Hi, for the last question you did, do we need to write each equation separately and then figure out what conservation laws apply or is there a shorter method we can use to save the exam time. If possible, could you send its mark scheme
It does say ‘deduce’ so you have to show the examiner your deductive process. It doesn’t and didn’t take that long to do, in an exam, you would be faster as you’re not describing what you’re doing. Even so, it is a 6-mark question so you’re expected to take 6-8 minutes to do it.
You could just label each equation given with a number and then go through each conservation law. But make sure it is clear to your examiner that you are not just guessing, that there is a deductive process involved in whether you decide it is possible or not.

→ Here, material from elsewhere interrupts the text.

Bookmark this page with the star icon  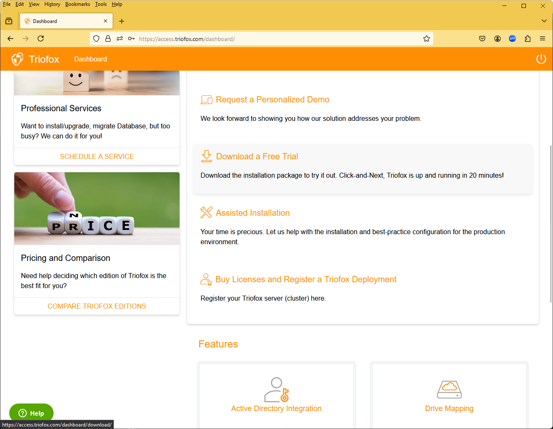click(427, 38)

isnt it the top quark not the bottom? bottom was discovered first no?
Yes… did I say it was the bottom? Yikes. Yes, it was the top that was discovered last. Slip of the tongue, sorry!
@@nutshellphy ya at 10:13 its ok thanks for clearing it up >
Thanks for spotting it and letting me know!! I’ll put something in the description about it. Daft because it’s in the spec point.
do we just need to know the up and down quark or the others too?
You need to know the names and fractional charges of the others so you can figure out structures of baryons.
hey, i'm having alot of issues in this bit of the specification. i just can't seem to answer questions which revolve around the quark composition of elements. it would be amazing if we can have a video detailing this topic and/or a video showing how to approach these questions. one of them, in WPH04/01 Oct 2018 question 11 has it, and i just cant seem to understand how to approach a question of a similar kind.
Okay, let me have a look at it and I’ll see what I can do…
Okay, there are a couple of points that apply here. Baryons contain 3 quarks or 3 anti-quarks (no mixtures). There are only 6 types of quark: u, d, c, s, t, b (plus their anti-)
That question says a 'hyperon' is a baryon so we know it has 3 and it says that at least 1 of them is s. But no c, b, or t. So you have to explain why there are 6 possibles. Excluding anti-quarks because it says '1 strange' which means they must be made of particles and no antiparticles.
So we have 3 quarks we can use: u, d, s. Every possibility must have minimum 1 s.
So our possibles have to be: sss, ssu, ssd, suu, sdd, sdu - there are no other combinations that follow those restrictions.
The second part of the question is about the symmetry of the standard model. 3 classes of leptons and 2 classes of baryon already discovered by 1974, following a similar pattern, it seemed likely that there was a 3rd class of baryon with 2 forms (top and bottom).
Does that help? Send me info on another if you'd like me to explain that. You'll see a pattern emerging. Once you get this, these are the BEST questions.
What I did is write out the quarks as a brief standard model:
uct
dsb
Then I eliminate those that are 'not allowed', depending on the question of course. Leaving only a little bit of combining. It's a good idea to include the charges in your brief mental model. Top row are +2/3, bottom row -1/3. Then any question about composition or charge is just a matter of putting them together.
@@nutshellphy thank you so much. this helps alot.
@@nutshellphy a little doubt. how do we know what particle is a baryon/lepton? assuming all baryons have a specific baryon number and all non-baryon particles have a different specific number? likewise for leptons, how do we know whether a certain particle will have a lepton number or 1 and not 0? is it some sort of calculation that is done mentally?
secondly, for the quark composition of elements, how do we know what element is a baryon and what element is a meson and whether or not it will have an antiquark or not?
lastly, i've seen topical past papers on questions revolving around "strong and weak nuclear forces" , any details on that?